*Doldrums; a state of inactivity or stagnation; a dull, listless, depressed mood; low spirits.
It's strange to see the things that come out of you when you're experiencing an extreme emotion (either end, happy or sad). This evening, as I was uploading this sad-looking illustration to show you guys, I noticed this "vent" I wrote down, just above the drawing. The illustration was done on a different day and I didn't even pay attention to that written bit when I was sketching, but it's peculiar how the two seem to correlate. The drawing is my face on any given day. And if you can read my terrible handwriting, it says something alone the lines of "Most of the time I feel like [crying?] and I'm not doing my job properly" and then it details my sadness of disappointing others. I hope I'm not sounding too downtrodden, because I'm not! I've had some of my worst days this year in a way that I've never known. I've always pretty much been an angst-ridden person, but I've always been capable of bouncing back pretty quickly, nothing a good sleep couldn't fix. Yet now, with more responsibilities and with various short-comings, I find the days stay darker for a little longer than expected. I suppose I'm implying that there are negative parts of my personality that I feel are fast outweighing the good elements of myself. It's super strange, because it feels like there is very little I can [or want to] do about it. So I'm sort of just humming away, casually stuck at doldrums. I'm lazy about fixing anything. Doldrums.

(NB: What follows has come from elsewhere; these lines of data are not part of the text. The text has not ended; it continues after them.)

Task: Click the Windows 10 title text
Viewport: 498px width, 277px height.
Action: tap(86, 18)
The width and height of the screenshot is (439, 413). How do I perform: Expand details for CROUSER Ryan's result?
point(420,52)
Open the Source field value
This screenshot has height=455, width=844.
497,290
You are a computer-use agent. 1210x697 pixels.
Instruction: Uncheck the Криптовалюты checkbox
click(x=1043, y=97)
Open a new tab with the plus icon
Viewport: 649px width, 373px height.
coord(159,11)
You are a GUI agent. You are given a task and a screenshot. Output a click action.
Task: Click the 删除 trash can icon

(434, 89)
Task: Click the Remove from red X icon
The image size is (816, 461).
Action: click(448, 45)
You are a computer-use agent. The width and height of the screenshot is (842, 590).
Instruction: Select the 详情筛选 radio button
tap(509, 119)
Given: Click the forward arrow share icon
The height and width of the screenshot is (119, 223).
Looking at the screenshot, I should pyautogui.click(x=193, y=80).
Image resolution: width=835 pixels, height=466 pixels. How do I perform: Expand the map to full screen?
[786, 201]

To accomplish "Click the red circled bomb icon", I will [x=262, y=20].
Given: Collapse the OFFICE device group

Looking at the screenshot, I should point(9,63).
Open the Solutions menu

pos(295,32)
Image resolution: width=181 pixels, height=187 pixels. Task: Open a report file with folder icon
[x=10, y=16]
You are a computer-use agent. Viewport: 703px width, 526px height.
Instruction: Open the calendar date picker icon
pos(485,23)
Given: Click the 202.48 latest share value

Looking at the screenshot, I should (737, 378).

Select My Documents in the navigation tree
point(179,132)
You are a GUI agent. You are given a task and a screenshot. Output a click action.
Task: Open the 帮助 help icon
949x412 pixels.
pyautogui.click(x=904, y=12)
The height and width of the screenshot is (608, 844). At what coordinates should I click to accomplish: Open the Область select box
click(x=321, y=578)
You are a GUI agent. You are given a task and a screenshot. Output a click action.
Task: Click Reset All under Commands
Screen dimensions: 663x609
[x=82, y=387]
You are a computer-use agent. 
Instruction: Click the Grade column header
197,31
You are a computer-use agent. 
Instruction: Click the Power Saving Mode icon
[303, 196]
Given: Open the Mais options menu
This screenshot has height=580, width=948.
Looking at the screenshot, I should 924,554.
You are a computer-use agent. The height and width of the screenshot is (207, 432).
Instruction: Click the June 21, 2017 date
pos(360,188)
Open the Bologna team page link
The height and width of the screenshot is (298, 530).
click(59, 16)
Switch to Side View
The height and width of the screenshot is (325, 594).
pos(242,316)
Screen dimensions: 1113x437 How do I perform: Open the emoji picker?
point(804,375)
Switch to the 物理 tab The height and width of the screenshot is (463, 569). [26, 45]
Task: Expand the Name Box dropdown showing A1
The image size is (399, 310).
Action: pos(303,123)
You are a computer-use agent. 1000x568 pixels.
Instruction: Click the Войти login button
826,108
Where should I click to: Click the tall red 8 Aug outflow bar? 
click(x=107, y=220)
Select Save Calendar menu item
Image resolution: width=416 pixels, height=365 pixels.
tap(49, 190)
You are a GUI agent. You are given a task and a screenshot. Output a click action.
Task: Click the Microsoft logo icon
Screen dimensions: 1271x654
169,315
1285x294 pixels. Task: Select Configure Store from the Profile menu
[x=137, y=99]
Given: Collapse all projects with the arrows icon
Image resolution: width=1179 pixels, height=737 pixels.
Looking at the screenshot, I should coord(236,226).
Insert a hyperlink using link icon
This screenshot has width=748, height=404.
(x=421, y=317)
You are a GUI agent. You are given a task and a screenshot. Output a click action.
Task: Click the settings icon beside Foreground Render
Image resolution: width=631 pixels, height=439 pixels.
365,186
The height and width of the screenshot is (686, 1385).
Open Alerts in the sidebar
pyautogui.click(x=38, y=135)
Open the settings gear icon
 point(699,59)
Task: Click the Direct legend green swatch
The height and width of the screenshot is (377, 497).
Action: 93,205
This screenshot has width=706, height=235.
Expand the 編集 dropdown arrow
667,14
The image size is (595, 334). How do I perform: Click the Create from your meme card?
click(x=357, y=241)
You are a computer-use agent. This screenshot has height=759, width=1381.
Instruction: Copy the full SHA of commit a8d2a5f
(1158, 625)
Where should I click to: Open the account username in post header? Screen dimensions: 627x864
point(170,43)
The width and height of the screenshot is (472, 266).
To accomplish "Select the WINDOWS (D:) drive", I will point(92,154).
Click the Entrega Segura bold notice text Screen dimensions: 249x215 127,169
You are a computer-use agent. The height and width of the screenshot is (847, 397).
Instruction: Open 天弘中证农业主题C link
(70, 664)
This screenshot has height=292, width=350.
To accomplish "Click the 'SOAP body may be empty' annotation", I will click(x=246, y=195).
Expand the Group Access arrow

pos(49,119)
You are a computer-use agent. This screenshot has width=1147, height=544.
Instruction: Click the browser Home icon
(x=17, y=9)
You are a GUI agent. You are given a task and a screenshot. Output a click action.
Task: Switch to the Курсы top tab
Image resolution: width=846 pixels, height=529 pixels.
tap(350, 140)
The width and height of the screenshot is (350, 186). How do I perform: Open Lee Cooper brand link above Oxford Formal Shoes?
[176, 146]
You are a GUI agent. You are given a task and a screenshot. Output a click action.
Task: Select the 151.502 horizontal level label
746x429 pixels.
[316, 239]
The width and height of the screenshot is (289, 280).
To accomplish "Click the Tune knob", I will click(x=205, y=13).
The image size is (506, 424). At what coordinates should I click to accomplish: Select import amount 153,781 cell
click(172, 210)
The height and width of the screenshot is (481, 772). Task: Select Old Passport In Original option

Update: Friday 16th September.
But you know, it's imperative that I do not leave you thinking that depression is looming over my head, far from it! I am a temperamental and dramatic writer (person, I mean to say really), which means that sometimes I write or illustrate things in the thick of the moment, and make no attempt to cover up a seemingly dark post with a lovely conclusion. This does not suggest that what I talk about initially isn't valid, instead it means going back and assuring you and myself that it's okay not to be okay sometimes, but that I'm o-kay...in hindsight. Having a blog means I essentially have a public diary, where I document these things and look back with a clearer mind. Thank you so much for your various emails/tweets on my last post, it's very nice to have readers that care for my wellbeing.